Alberta will loan $235 million to a non-profit group that cleans up abandoned oil and gas wells, Premier Rachel Notley announced Thursday.
The province is littered with old wells, with more than 150,000 in varying degrees of decline. Some have been orphaned, meaning their owners are out of business and can’t clean up the problem.
The $235 million be lent to the Orphan Well Association, with the interest covered by $30 million from the federal government announced in the last budget.
“The agreement will put people to work as early this summer and will go toward cleaning up orphaned wells over the next three years,” Notley said.
Notley made the announcement on an orphan well site near Carstairs, north of Calgary. The well was drilled in 1980, saw 10 different owners and was orphaned in 2015.
“By the end of this summer, you won’t be able to tell there was even a well here,” she said.
Thousands of wells on list
The loan will be paid back over 10 years by the Orphan Well Association, which collects funds from the oil and gas industry. It closed 185 wells last year, but has another 2,084 on its list.

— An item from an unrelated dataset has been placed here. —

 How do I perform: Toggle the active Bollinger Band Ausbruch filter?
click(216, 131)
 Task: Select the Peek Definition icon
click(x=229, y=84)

Notley says the terms of the loan is much better than what the association could get on its own.
The plan doesn’t replace an industry-run fund to clean up wells, Notley said.
Tens of thousands of Alberta’s wells have been abandoned and plugged with concrete, but not fully reclaimed. And 82,546 are inactive, meaning no more oil or natural gas is being produced, but the wells haven’t been plugged and could, at least theoretically, be brought back to life.